Medea finally flees again to Athens, where she marries King Aegeus.

The Paintings

Few patrons would, it seems, have wanted a painting of these terrible events to hang on the wall of their home. They have thus been frequently portrayed in other arts, but relatively seldom painted. Some fine depictions on canvas have also been lost, including one by Poussin. There are still some excellent survivors, though.

Georges Moreau de Tours (1848-1901), The Murder of Pelias by His Daughters (1878), oil, further details not known. Wikimedia Commons.

Georges Moreau de Tours’ The Murder of Pelias by His Daughters (1878) is one of very few paintings to show the Peliades committing this horrendous act. The old man is resting rather uncomfortably on a couch, behind which his name is inscribed in Greek. Medea shrinks into the shadows behind, her face half-covered, as the young women set about Pelias with their daggers. The daughter at the back appears to be offering Medea a knife so that she can join in, but she sits impassively in front of her boiling cauldron.

Richard Dadd (1817–1886), Jason and Medea (1855), watercolour on paper, dimensions not known, The Victoria and Albert Museum, London. Image courtesy of and © Victoria and Albert Museum, London.

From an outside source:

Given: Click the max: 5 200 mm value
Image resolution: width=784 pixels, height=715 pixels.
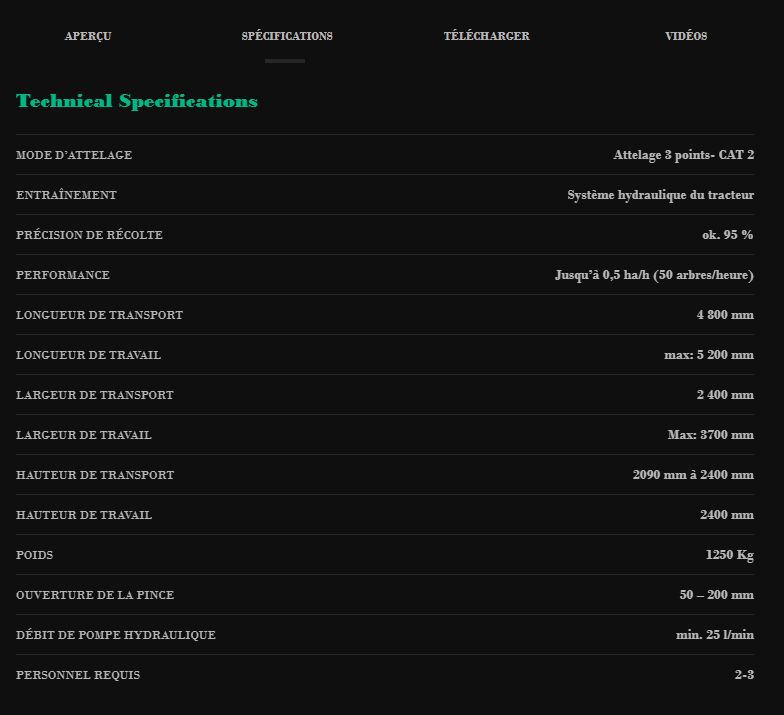Looking at the screenshot, I should pyautogui.click(x=708, y=355).
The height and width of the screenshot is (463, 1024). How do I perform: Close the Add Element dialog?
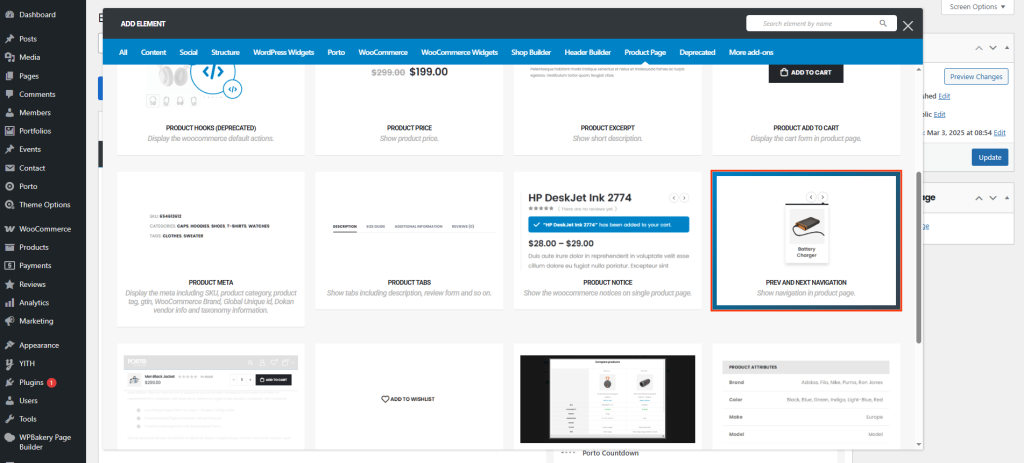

Richard Dadd’s watercolour of Jason and Medea, or The Flight of Medea with Jason – Chief of the Argonauts, shows Medea fleeing on foot with Jason, rather than in her sky chariot, which is in accord with non-Ovidian accounts of this myth. Iolcus is shown in the distance, and Medea’s maid is watching to see if they are being pursued.

Painted while Dadd was in Bethlem Hospital, Medea’s masculine appearance probably results from his lack of access to female models.

Ovid’s brief mention of Medea’s murder of her own sons has proved a more popular theme in painting.

Eugène Delacroix (1798–1863), Medea (1838), oil on canvas, 260 × 165 cm, Palais des Beaux-Arts de Lille, Lille, France. Wikimedia Commons.

Eugène Delacroix’s first version, titled simply Medea (1838) and now in Lille, captures the scene well. The mother looks anxiously into the distance, to see if she is being followed, or there are any witnesses about. The boys seem to know what is about to happen: one is crying as Medea’s arm is holding him by his neck, and the other is hiding under her skirts.

Eugène Delacroix (1798–1863), Medea about to Kill her Children (1862), oil on canvas, 122 x 84 cm, Musée du Louvre, Paris. Wikimedia Commons.

Delacroix made at least two later copies, including Medea about to Kill her Children (1862) which is half the size, and now in the Louvre.

Henri Klagmann (1842-1871), Medea (1868), oil, dimensions not known, Musée des Beaux-Arts de Nancy, Nancy, France. Image by Vassil, via Wikimedia Commons.

Henri Klagmann’s Medea (1868) shows the boys playing at mother’s feet, as Medea, grasping the handle of her knife with her left hand, wrestles with her conscience.

Vision of Medea 1828 by Joseph Mallord William Turner 1775-1851
Joseph Mallord William Turner (1775–1851), Vision of Medea (1828), oil on canvas, 173.7 x 248.9 cm, The Tate Gallery (Accepted by the nation as part of the Turner Bequest 1856), London. Image © and courtesy of The Tate Gallery,

JMW Turner tries to bring together many of the elements in this tragedy in his ingenious Vision of Medea (1828), which he painted when staying in Rome with Sir Charles Eastlake during the autumn and winter of 1828.

Jason has abandoned Medea for his new bride Glauce (or Creusa), and Medea is now in the midst of an incantation to force his return. In the foreground are the materials which she is using to cast her spell: flowers, snakes, and other supplies of a sorceress. Seated by her are the Fates. In the upper right, Medea is shown again in a flash-forward to her fleeing Corinth in her chariot drawn by dragons, the bodies of her children thrown down after their deaths.

Turner didn’t show this painting at the Royal Academy until 1831, where it was considered to be a wonderful “combination of colour”, but generally incomprehensible.

We are fortunate to have a series of fine paintings which show the sequence of events leading to the downfall of the sorceress Medea.

The English translation of Ovid above is taken from Ovid. Metamorphoses. Tr. Brookes More. Boston. Cornhill Publishing Co. 1922, at Perseus. I am very grateful to Perseus at Tufts for this.